Source
***

Work and Potential Energy | Research & Encyclopedia Articles

Work and Potential Energy

Work is performed whenever a force moves an object. When a person lifts an object, he or she is performing work. More work is done if the object is heavier or if it is lifted higher. Work, then, depends on the force acting on the object as well as the distance it is moved. The amount of work done (W) can be calculated by multiplying the magnitude of the force acting on an object (F) by the distance the object moves (d), using the equation W = F. d. Force and distance are vector quantities, that is, they have both a magnitude and a direction. The direction of the force and distance are important in work calculations, as will be discussed below. Using the English system of measurement, the force is measured in pounds (lb) and the distance is measured in feet (ft). The product of the two, or the work done, is then measured as foot-pounds (ft-lb). With the metric, or SI, system, the unit of force is the Newton (N) and the unit of distance is the meter (m). The resulting unit for work is the Newton-meter (N-m), otherwise known as the joule (J), named after the English physicist James Prescott Joule. One joule is equal to 0.7376 ft-lb. The unit for work, the joule, is the same as the unit for energy. When work is performed, energy is transferred from one object to another through mechanical means.

It is important to understand that work is only performed when an object moves. For example, work is not performed when the velocity of an object is perpendicular to the direction of the force. An object in circular motion about another object can be said to be moved by the other object, and yet no work is being done. Also, if a person holds a 12-lb (53.5 N) box of books while standing still, he is not performing any work. However, if the person lifted the box off the ground, say a distance of 3 ft (1 m), he is performing work. The work performed by the person is the product of the force times the distance, or 12 times 3, or 36 ft-lb (or 53.5 N-m, or 53.5 J). Work is also only done if the force is exerted in the same direction as the movement. If a person holds the 12-lb box of books, he is exerting a force in the upward direction on the box (against the force of gravity). If this person is holding the 12-lb box of books while traveling in a car, even though the box is moving, the person does no work on the box because the force he is exerting is not in the same direction as the motion of the box.

A common demonstration of this phenomenon in a physics class is to ask a student to come to the front of the class. The student is instructed to hold a heavy book at arm's length. As the student sweats and strains, the instructor explains that no work is being done. Why then does the student feel as though an effort is being made? The student is experiencing the force of gravity on the book, that is, gravitational potential energy (discussed below). Even though no work is being done (no displacement occurs), a force is very much present.

Sometimes a force is exerted on an object at an angle, causing the object to move. An example of this would be a person pushing a stroller. In order to find the work done by the person, you first must know the amount of force exerted on the stroller handle (F) as well as the angle the stroller handle makes with the direction of motion (t). To calculate the work done in this example, you could draw the force and displacement as vector quantities and determine the resultant vector using vector addition, or you could use a different equation for work: W = Fdcos(t). For example, if a mother pushes a stroller with a force of 5.6 lb (25 N) from her car to the entrance of a grocery store a distance of 60 feet (20 m), and the handle of the stroller makes an angle of 75° with the ground, how much work has she done? Using the equation W = Fdcos(t) and the metric units; 25 N x 20 m x cos(75) = 129 J.

***

Records from a collection

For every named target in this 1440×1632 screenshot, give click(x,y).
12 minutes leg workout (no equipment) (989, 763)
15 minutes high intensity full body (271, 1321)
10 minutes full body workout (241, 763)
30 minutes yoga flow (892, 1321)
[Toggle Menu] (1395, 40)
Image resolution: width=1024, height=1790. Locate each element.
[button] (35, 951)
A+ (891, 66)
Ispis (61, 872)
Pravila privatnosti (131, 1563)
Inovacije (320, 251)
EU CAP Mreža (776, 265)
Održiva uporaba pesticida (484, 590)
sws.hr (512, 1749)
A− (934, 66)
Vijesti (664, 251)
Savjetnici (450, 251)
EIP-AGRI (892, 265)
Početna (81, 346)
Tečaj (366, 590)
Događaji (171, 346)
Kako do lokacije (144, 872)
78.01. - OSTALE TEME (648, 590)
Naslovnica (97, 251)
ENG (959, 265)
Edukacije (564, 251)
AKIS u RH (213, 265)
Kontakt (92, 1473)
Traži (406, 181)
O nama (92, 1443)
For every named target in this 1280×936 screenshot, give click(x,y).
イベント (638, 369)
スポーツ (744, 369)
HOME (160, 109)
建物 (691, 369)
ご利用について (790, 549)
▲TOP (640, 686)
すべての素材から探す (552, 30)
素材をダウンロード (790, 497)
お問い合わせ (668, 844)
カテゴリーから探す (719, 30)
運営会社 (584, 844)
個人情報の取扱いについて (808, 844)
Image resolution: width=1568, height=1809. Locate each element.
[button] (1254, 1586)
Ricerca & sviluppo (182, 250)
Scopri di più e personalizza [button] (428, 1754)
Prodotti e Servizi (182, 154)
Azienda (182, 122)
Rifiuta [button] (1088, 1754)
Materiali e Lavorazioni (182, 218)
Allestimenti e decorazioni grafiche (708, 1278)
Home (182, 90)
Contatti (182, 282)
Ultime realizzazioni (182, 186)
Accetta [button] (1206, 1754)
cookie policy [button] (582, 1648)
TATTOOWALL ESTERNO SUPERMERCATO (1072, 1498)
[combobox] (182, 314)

***

Exercise instructions
**1)** Rewrite the passage of the work and potential energy text from "A common demonstration" to "very much present.", replacing "student" with "volunteer".
**2)** Print the listing lines from the line with "cookie policy [button] (582, 1648)" through the end of the listing.

Task-by-task solutions
**1)**
A common demonstration of this phenomenon in a physics class is to ask a volunteer to come to the front of the class. The volunteer is instructed to hold a heavy book at arm's length. As the volunteer sweats and strains, the instructor explains that no work is being done. Why then does the volunteer feel as though an effort is being made? The volunteer is experiencing the force of gravity on the book, that is, gravitational potential energy (discussed below). Even though no work is being done (no displacement occurs), a force is very much present.

**2)**
cookie policy [button] (582, 1648)
TATTOOWALL ESTERNO SUPERMERCATO (1072, 1498)
[combobox] (182, 314)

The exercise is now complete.